CAPÍTULO 5
DESGRAÇADOR
"Um dia na cidade do Porto presenciei uma cena entre um homem e uma
mulher que nunca mais pude esquecer. O cenário onde isto se passou é dos
mais pitorescos que os meus olhos viram: a Ribeira, ou a Ribeira Velha, creio
eu que lhe chamam. É um cais sobre o Douro, perto da Ponte de D. Luís.
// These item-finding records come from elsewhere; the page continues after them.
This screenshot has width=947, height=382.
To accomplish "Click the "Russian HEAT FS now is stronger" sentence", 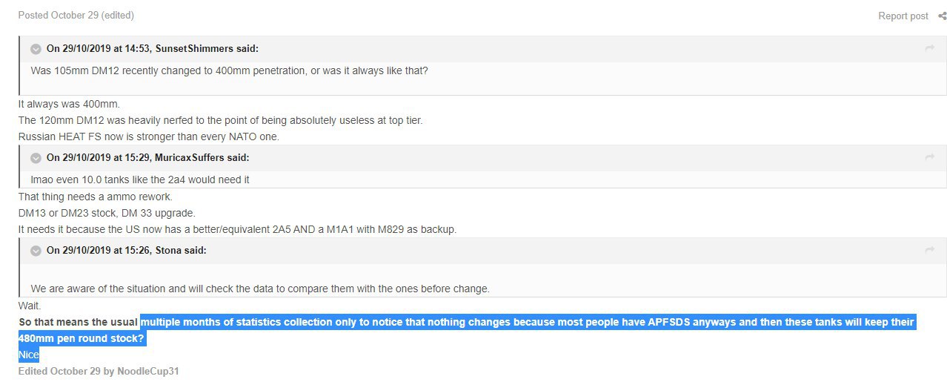I will (148, 136).
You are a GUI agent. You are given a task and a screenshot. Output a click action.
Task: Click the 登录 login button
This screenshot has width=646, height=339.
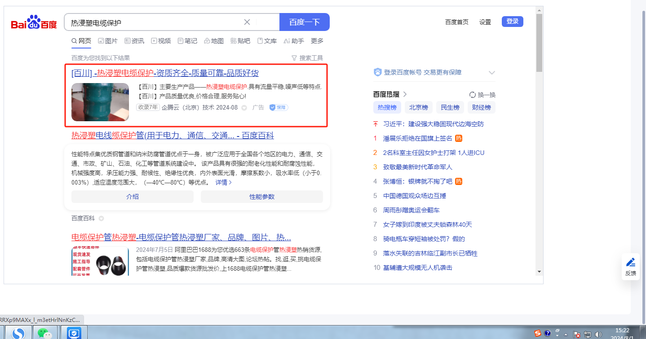[x=512, y=22]
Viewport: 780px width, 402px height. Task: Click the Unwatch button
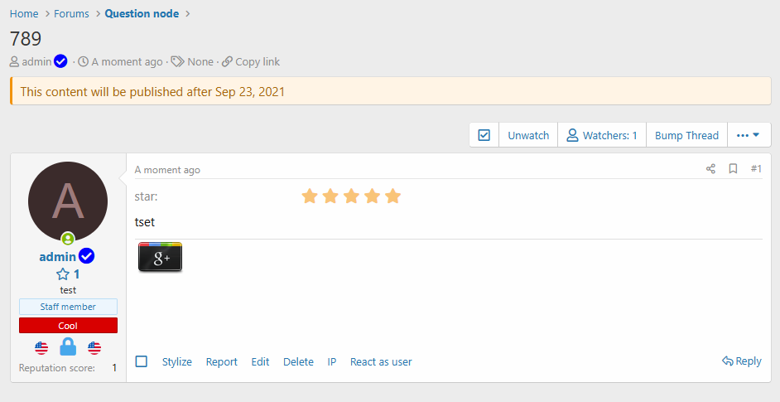(x=528, y=135)
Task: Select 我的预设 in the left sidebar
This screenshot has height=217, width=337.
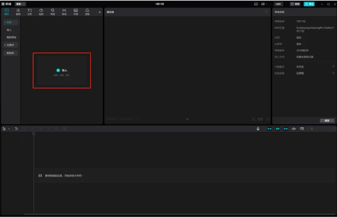Action: pyautogui.click(x=11, y=37)
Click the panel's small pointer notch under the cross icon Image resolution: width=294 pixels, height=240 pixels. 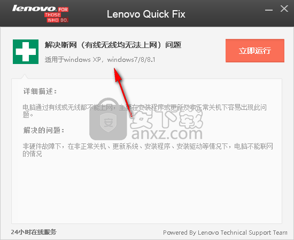(x=25, y=76)
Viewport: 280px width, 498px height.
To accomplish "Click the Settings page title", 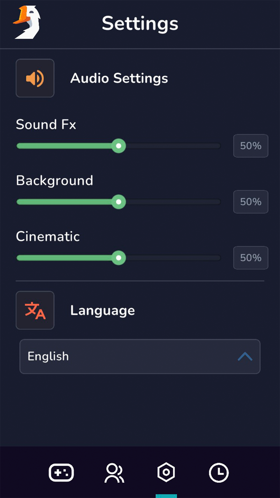I will (140, 24).
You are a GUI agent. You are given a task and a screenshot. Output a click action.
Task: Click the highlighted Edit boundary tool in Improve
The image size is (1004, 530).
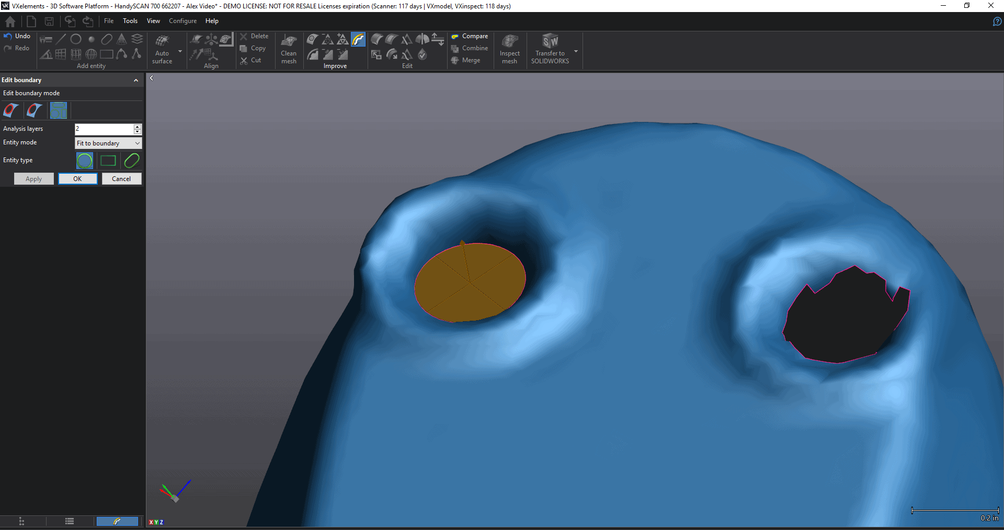click(x=358, y=39)
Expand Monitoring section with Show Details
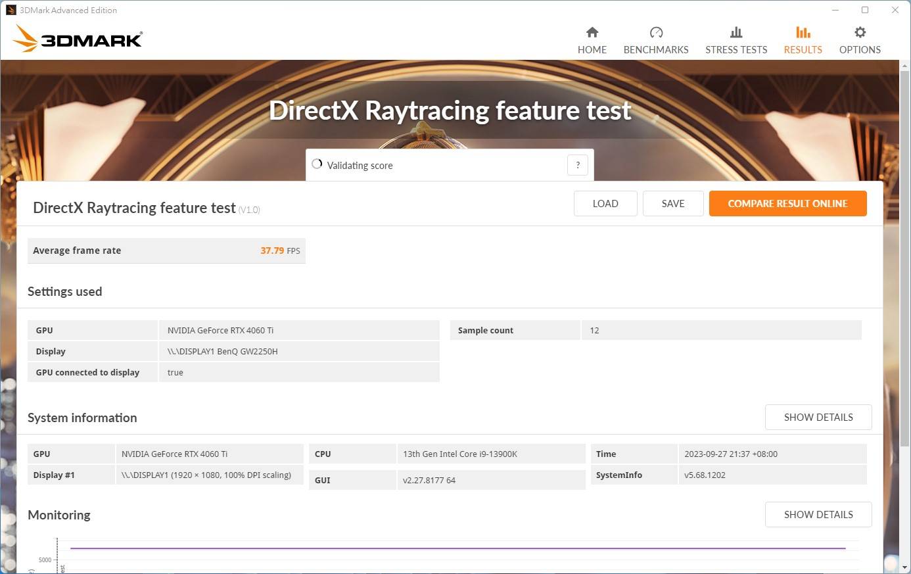The height and width of the screenshot is (574, 911). click(x=818, y=514)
Todo o aspeto em redor é pesado e amontoado, conforme o carácter da
cidade. Desde aquele cais a cidade sobe sempre em todas as direções até à
Torre dos Clérigos. Na outra margem a ascensão iguala-se à de cá, de modo
que o rio parece ter metido pelo mais alto de um monte que ficou dividido.
Tudo isto faz com que o cais nos dê a estúpida impressão de estar enterrado.
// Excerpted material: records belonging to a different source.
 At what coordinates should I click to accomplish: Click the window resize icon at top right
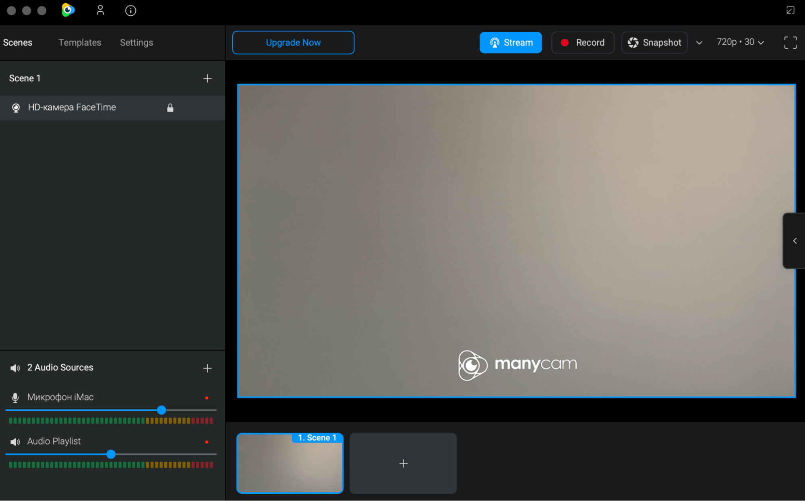(x=790, y=10)
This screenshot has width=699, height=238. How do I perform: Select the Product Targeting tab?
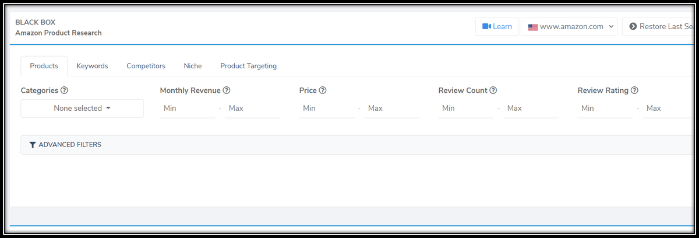[x=248, y=66]
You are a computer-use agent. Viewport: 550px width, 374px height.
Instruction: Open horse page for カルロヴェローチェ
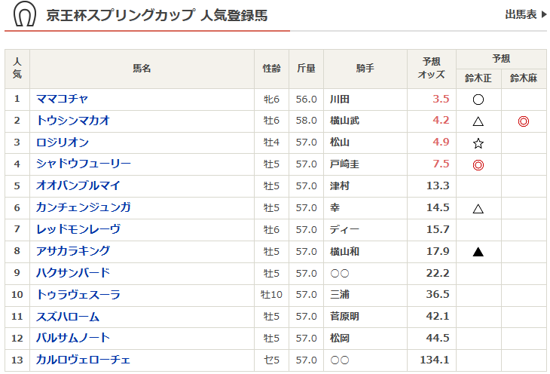click(x=84, y=360)
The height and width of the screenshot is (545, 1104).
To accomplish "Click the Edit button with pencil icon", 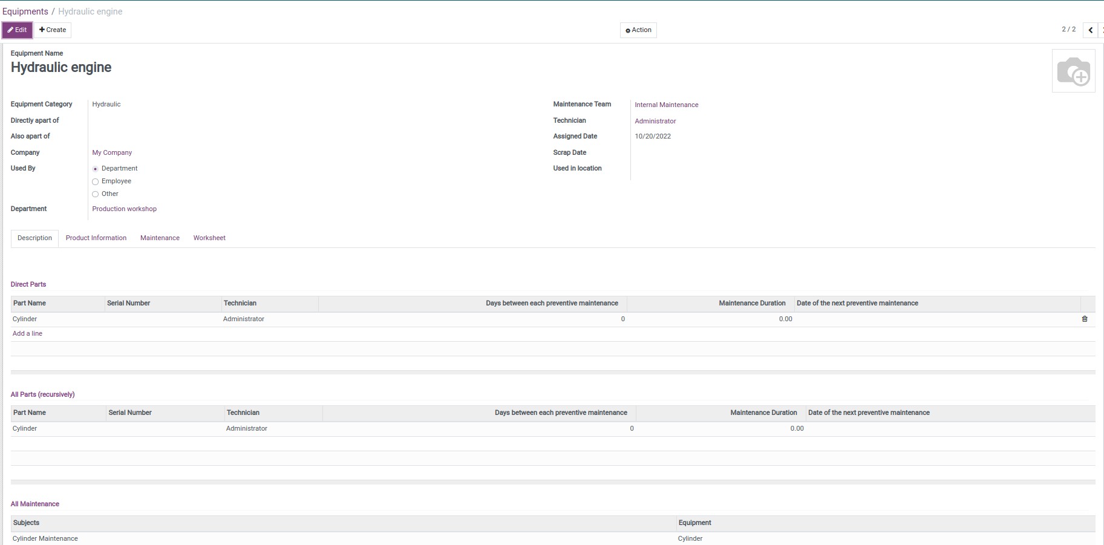I will click(x=18, y=30).
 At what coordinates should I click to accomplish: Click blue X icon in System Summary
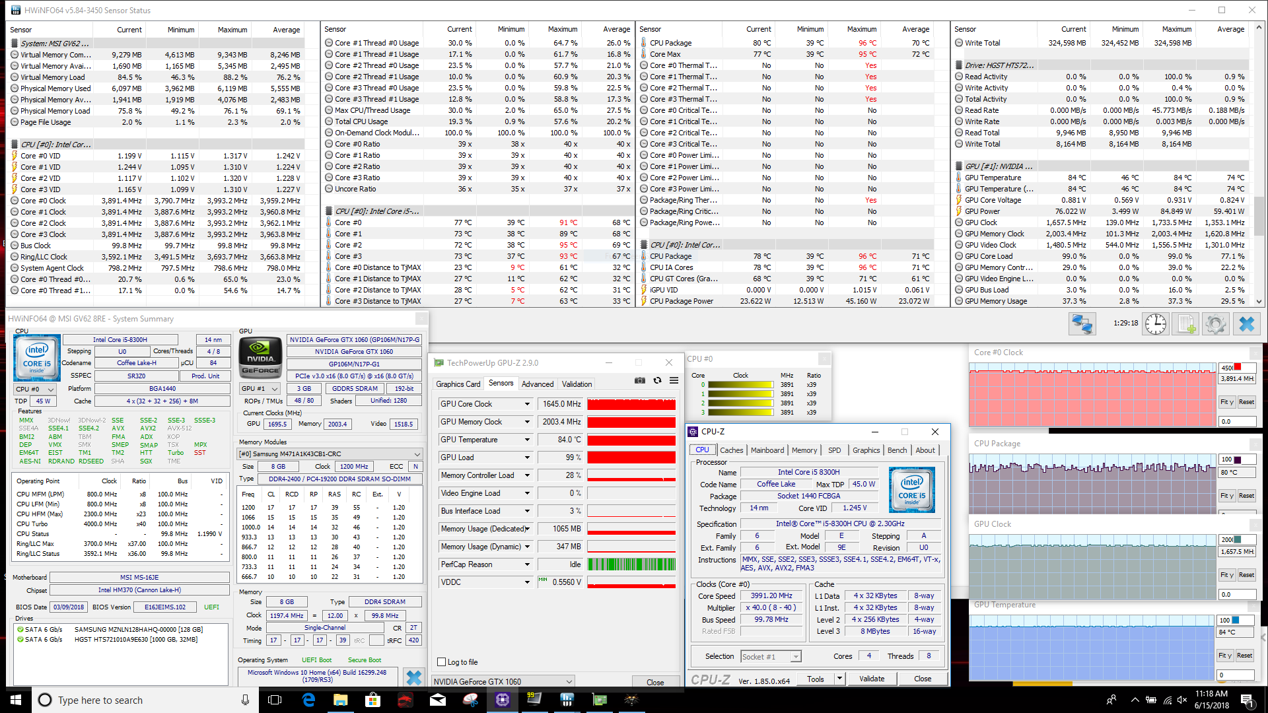pos(414,677)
Lembro-me de umas interessantíssimas casas cujos alicerces se adivinham por
causa da solidez com que as suas fachadas intimam os nossos olhos. Julgo
serem vermelhas, ou foi a impressão violenta da cor que me deixaram. Do que
bem me lembro é dos arcos em vez de portas e de umas janelas que pareciam
desviadas dos seus respetivos lugares. Os arcos abriam umas lojas não sei de
quê, pois fixei apenas os seus fundos negros, os mais negros e os mais fundos
que lenho conhecido.
Pondo por cima disto tudo uma camada de antiguidade cor de ardósia e de
ferrugem, de nevoeiro fabril e de salitre, a descrição deve ficar aproximada,
descontando, é claro, o autor e a circunstância de ter gozado esta vista apenas
uma vez.
No cais as pessoas são bem as das respetivas casas. A aglomeração de gente
é como a do casario. Um mercado justifica aquela frequência. Além disto, a
carga e a descarga das fragatas ocupa uma quantidade imensa de mulheres e de
homens, mas sobretudo mulheres. É uma raça diferente da do mercado.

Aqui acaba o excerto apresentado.